In this developer code pattern, we will log the payload for a model deployed on a custom model serving engine using Watson OpenScale Python SDK. We’ll use Keras to build a deep learning REST API and monitor with Watson OpenScale.

Description

This pattern describes a method to use Watson OpenScale and a custom machine learning model serving engine. With Watson OpenScale, we can monitor model quality and log payloads, regardless of where the model is hosted. In this case, we use the example of a custom model serving application, which demonstrates the agnostic and open nature of Watson OpenScale.

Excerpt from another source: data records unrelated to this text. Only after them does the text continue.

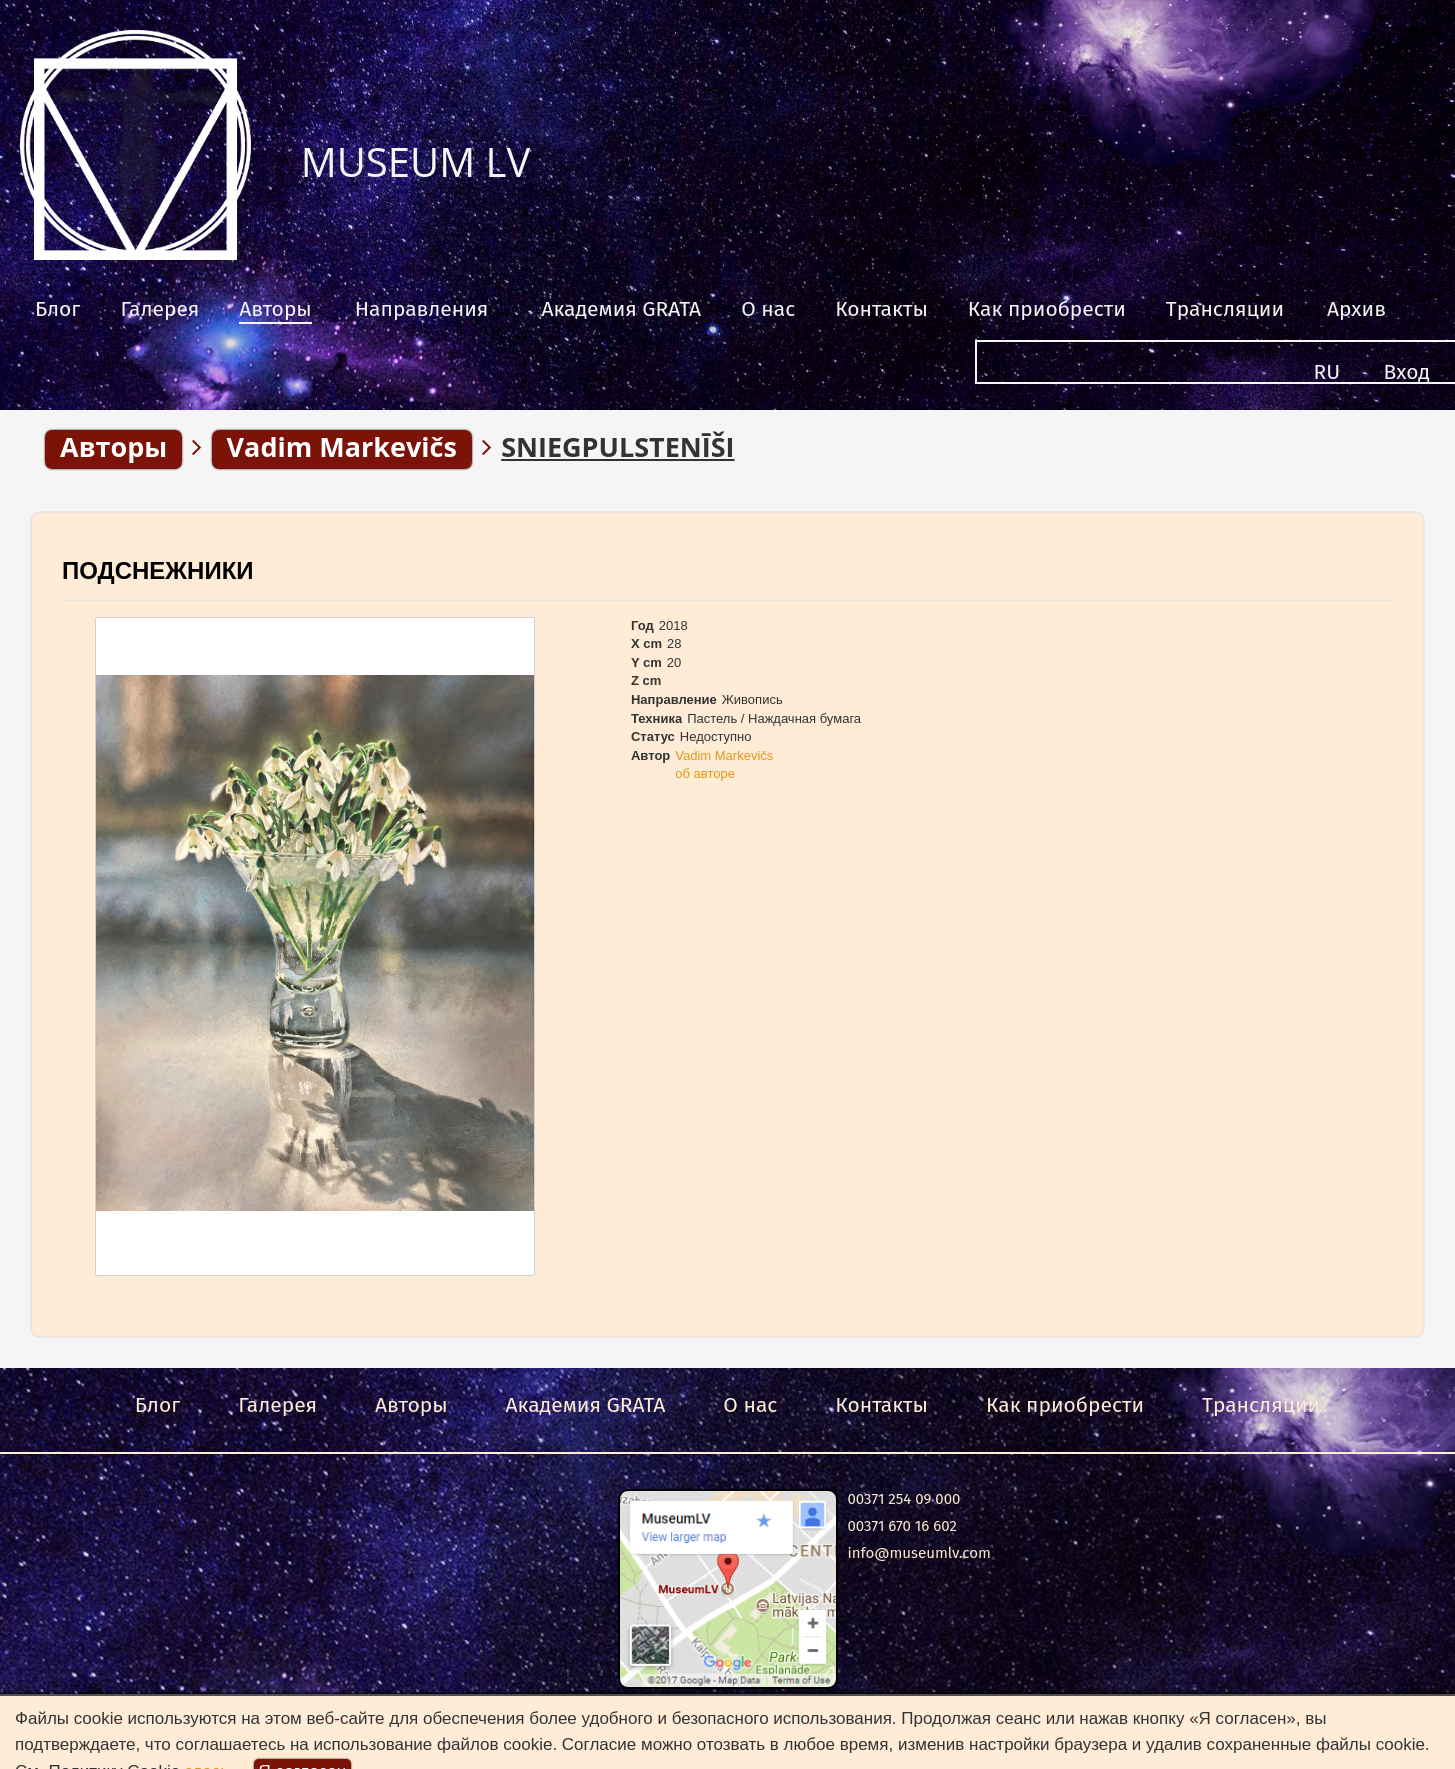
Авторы (275, 309)
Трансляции (1225, 309)
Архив (1356, 309)
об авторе (705, 773)
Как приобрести (1047, 309)
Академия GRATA (621, 309)
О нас (768, 309)
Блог (57, 309)
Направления (422, 309)
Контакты (881, 309)
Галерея (159, 309)
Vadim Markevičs (724, 755)
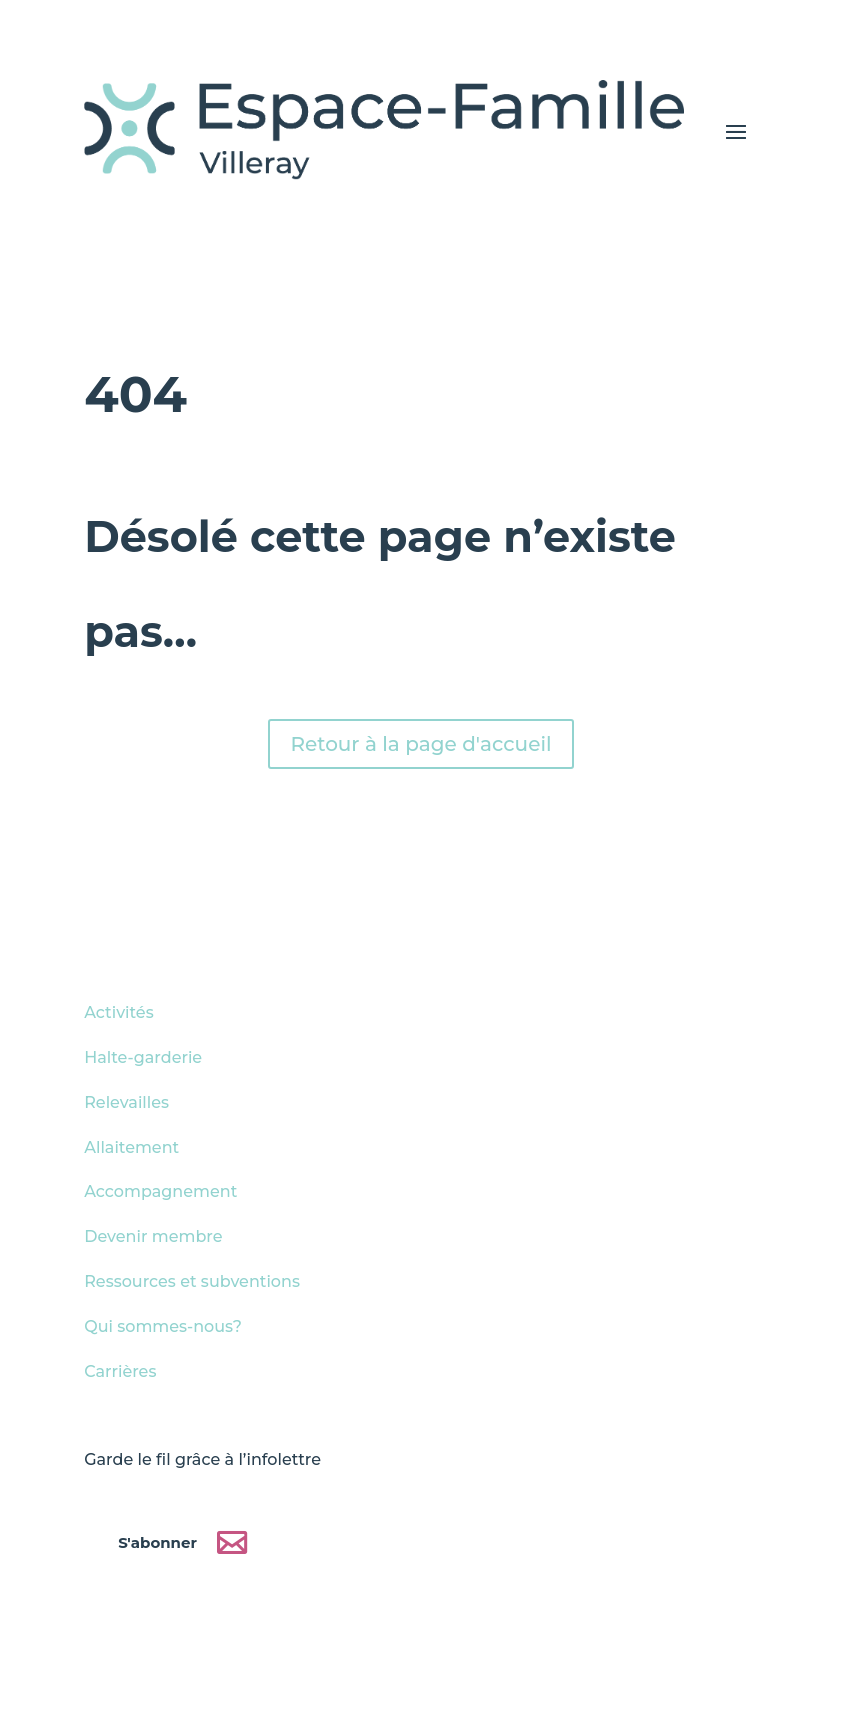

IBM Watson OpenScale is an open environment that enables organizations to automate and operationalize their AI. OpenScale provides a powerful platform for managing AI and ML models on the IBM Cloud, or wherever they may be deployed, offering these benefits:

  • Open by design — Watson OpenScale allows monitoring and management of ML and DL models built using any frameworks or IDEs and deployed on any model hosting engine.
  • Drive fairer outcomes — Watson OpenScale detects and helps mitigate model biases to highlight fairness issues. The platform provides plain text explanation of the data ranges that have been impacted by bias in the model, and visualizations helping data scientists and business users understand the impact on business outcomes. As biases are detected, Watson OpenScale automatically creates a de-biased companion model that runs beside deployed model, thereby previewing the expected fairer outcomes to users without replacing the original.
  • Explain transactions — Watson OpenScale helps enterprises bring transparency and auditability to AI-infused applications by generating explanations for individual transactions being scored, including the attributes used to make the prediction and weightage of each attribute.
  • Automate the creation of AI — Neural Network Synthesis (NeuNetS), available in this update as a beta, synthesizes neural networks by fundamentally architecting a custom design for a given data set. In the beta, NeuNetS will support image and text classification models. NeuNetS reduces the time and lowers the skill barrier required to design and train custom neural networks, thereby putting neural networks within the reach of non-technical subject-matter experts, as well as making data scientists more productive.

When you have completed this code pattern, you’ll understand how to:

  • Build a custom model serving engine using Keras
  • Access the custom model using a REST API
  • Log the payload for the model using Watson OpenScale

Flow

Machine learning engine flow diagram

  1. User deploys application server on the IBM Cloud using Kubernetes and Docker.
  2. User creates a Jupyter Notebook on Watson™ Studio and configures Watson OpenScale and Compose PostgreSQL.
  3. Watson OpenScale is used to monitor a machine learning model for payload logging and quality.
  4. The application server is used for scoring the deployed model.

Instructions

Find the detailed steps for this pattern in the README. The steps will show you how to:

  1. Clone the repo.
  2. Create Watson services with IBM Cloud.
  3. Create a notebook in IBM Watson Studio for use with a publicly addressed server or run the notebook locally for local testing only.
  4. Perform either 4a for use with Watson Stuido or 4b for local testing only:
    • 4a. Run the application server in a Kubernetes cluster
    • 4b. Run the application server locally.
  5. Run the notebook in IBM Watson Studio.